Ach, Herr Söder wieder… ich kenne wenige, die sich so ausgeprägt und offensichtlich opportunistisch verhalten wie er. Man versteht ihn am besten, wenn man sich nicht fragt, wenn man sich selbst in einen Menschen hineindenkt, der von nur einem Wert getrieben ist: was nützt mir, meinem Ego, meiner Bedeutung und meinem Einfluss in diesem konkreten Moment der Geschichte am meisten?

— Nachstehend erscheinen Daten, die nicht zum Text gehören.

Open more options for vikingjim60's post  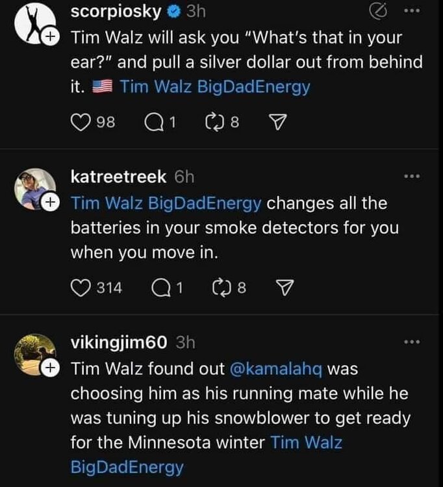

Er tut alles, was ihm nützt, und nur das. Er umarmt Bäume, wenn er meint, die meisten Wähler ticken grün. Er montiert Kreuze in Klassenzimmer und Amtsstuben, wenn er meint, die Wähler stehen auf die Werte des Abendlandes. Er preist die Atomkraft (die er ja eigentlich ablehnt), wenn er sich einen politischen Gewinn verspricht. Der fleischgewordene Opportunismus. Ein rostiger Wetterhahn im Wind der Meinungen, ein Meister des Nachplapperns und Verstärkens dessen, was gerade mehrheitsfähig ist mit dem klaren Ziel des eigenen Machterhalts. Das scheint der Richtwert seines Lebens zu sein. Zumindest der seines beobachtbaren politischen Lebens. Das wirkt dann halt immer besonders volksnah, deutlich, ehrlich und offen. Jedenfalls für die angesprochene Zielgruppe. Wenn der Wind sich dreht, stehen die dann plötzlich im Regen.

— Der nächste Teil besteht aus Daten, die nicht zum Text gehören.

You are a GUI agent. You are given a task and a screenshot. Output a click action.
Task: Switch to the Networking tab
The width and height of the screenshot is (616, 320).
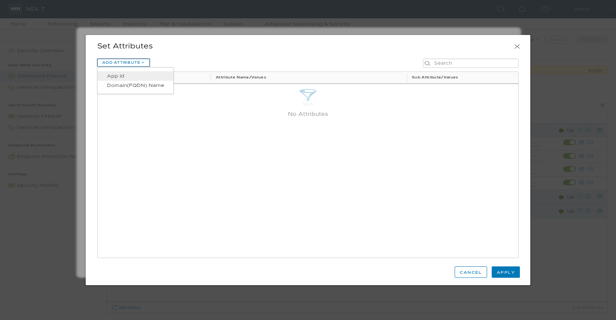62,24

Jetzt drischt er halt auf die Kirchen ein, die eh schon unter Feuer stehen, und droht ihnen. Wenn er spürt, dass der Einfluss der Kirchen durch Austritte und Wertewandel abnimmt, dann ist da halt nichts mehr zu holen für ihn. Irgendwann konvertiert er dann vielleicht zum Islam, wenn die Mehrheit vermeintlich in diese Richtung steuern sollte. Oder glaubt an den großen Kürbis der Peanuts, wenn nur genügend Leute dies auch tun.

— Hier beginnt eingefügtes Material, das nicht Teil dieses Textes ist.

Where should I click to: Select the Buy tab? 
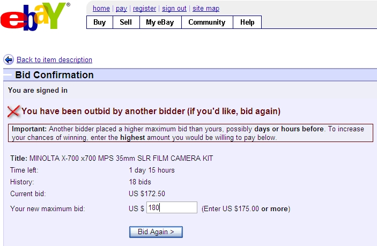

Dem Mann ist nicht zu trauen, mehr noch, solches Verhalten ist gefährlich. Das ist keiner, der für seine Überzeugung einsteht, auch nicht seine nur vorgeblich christliche, sondern nur für sich und sein politisches Überleben. Das Christentum aber fordert ein Einstehen für Liebe, Nächstenliebe und sogar den Feind. Und für die Ärmsten und Schwächsten. Und das ist selten, wenn überhaupt, mehrheitsfähig.

Victoria Lieberum am So, 16.02.2025 - 09:25 Link

Ich schätze Herrn Söder absolut nicht - aber wenn sich hier jetzt der eine anmaßt, öffentlich die Glaubenstiefe des anderen einzuschätzen, ist das gefährlich nah an den Pharisäern des Neuen Testaments!